The same Desert Session (the fourth), resulted in the recording and subsequent
release of a Homme-Lalli collaboration, "Monster in the Parasol," which would be
re-recorded for the Queens of the Stone Age’s major label debut, 2000’s Rated R.
The fifth session saw the debut of the best Lalli-Homme collaboration yet, "You
Think I Ain’t Worth A Dollar, But I Feel Like a Millionaire," which was
re-recorded by the Queens with Nick Oliveri on vocals for the lead-off
amplifer-destroyer on the band’s Songs for the Deaf, released this past summer.
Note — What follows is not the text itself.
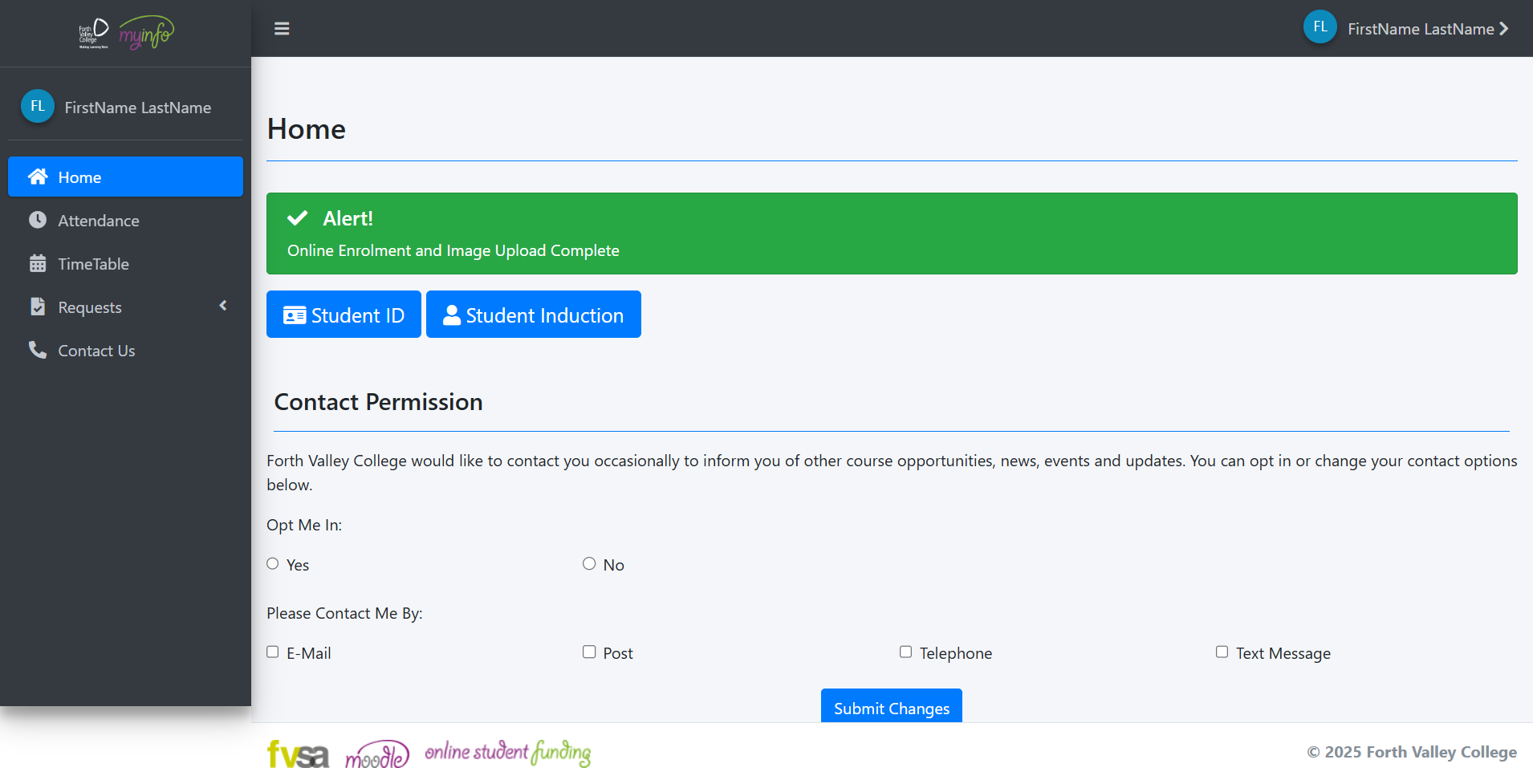The height and width of the screenshot is (784, 1533).
Task: Select Yes for Opt Me In
Action: (273, 564)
Finally, Homme is personally releasing Fatso’s fifth album, Cruel & Delicious,
on his new Rekords Records label. (Previous Fatso labels were SST, Bong Load and
Man‘s Ruin). C & D is a typical Fatso album: expansive, knotty, heavy, melodic,
and flat-out powerful affair for the trio, somehow weaving together psychedelia,
punk, blues, Dick Dale and heavier metal with long prog unison diddles, lengthy
jams and vocals that will remind some listeners of D. Boon. And then there’s the
lyrics and song titles...
"No one’s better with titles than Boomer," says Homme. "Kyuss always had
strange song titles, and Queens did too in general--that comes from just being
around Boomer, him just rubbing off on us. His lyrics are so good. There’s a
song called ‘Vatos on the Astral Plane’ and the lyrics are so good and they’re
about a guy who’s a friend of ours who went to jail for dealing speed. And he’s
able to convey it. If you don’t know the guy, it’s a great song that conveys
something to you. But if you do know the guy, it’s a real tearjerker."
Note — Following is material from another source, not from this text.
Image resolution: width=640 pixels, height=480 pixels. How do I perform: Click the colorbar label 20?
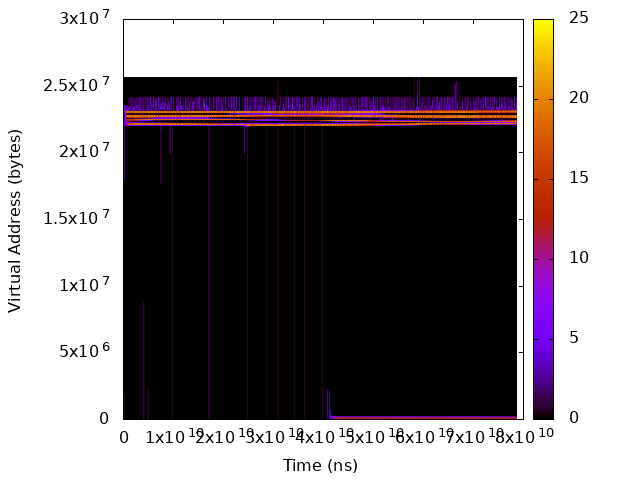(579, 98)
"We’ve been accused of being an in-joke band," says Boomer. "It’s true to a
degree. But you’ve got to have fun with this stuff. Everyone takes themselves so
seriously, being in this ‘human drama.’ But life is’s so whimsical most of the
time. Devo was a teacher to us, an opener, with their reflections on being
human, and how absurd and comical it is, and how you’re always gonna be in a
battle between your brains and your nuts."One final Boomer story before we go, this one from Mathias Schneeberger,
producer and keyboardist for the earthlings?:
"Boomer calls me up, says Hey there’s this cool generator party, come on out,
bring your guitar. He gives me these directions, I drive out there, up through
mountains, on dirt roads. And I can’t find it. I’m in this dead end street in
this canyon and it‘s totally dark--totally Twilight Zone. I stand on the top of
my car and listen for music. Nothing. Then I hear this guitar, off in the
distance. Then, for another 20 minutes, nothing. So I drive another 100 yards,
go back on the top of my roof. Finally around midnight I make out a little
lightbulb in the distance, in the middle of the desert. I drive out there. And
here’s this plateau, with a full back line set up--a little PA, drums, bass amp,
a guitar amp--but there’s not a soul around! I’m like, ‘What the fuck is
this?!?’ So I take my amp, put it out there too, and start playing out the
blaster amp, in the dark, with no moon out, in the hot air. Then out of these
bushes come these two kids that I’ve never seen before--and they start jamming
with me! ‘Who are you guys? Do you know Boomer?’ ‘Yeah, he’ll be here, he’s just
making a beer run.’ Finally at like three in the morning Boomer comes back with
his Hearse full of people.
"And we jam for the rest of the night."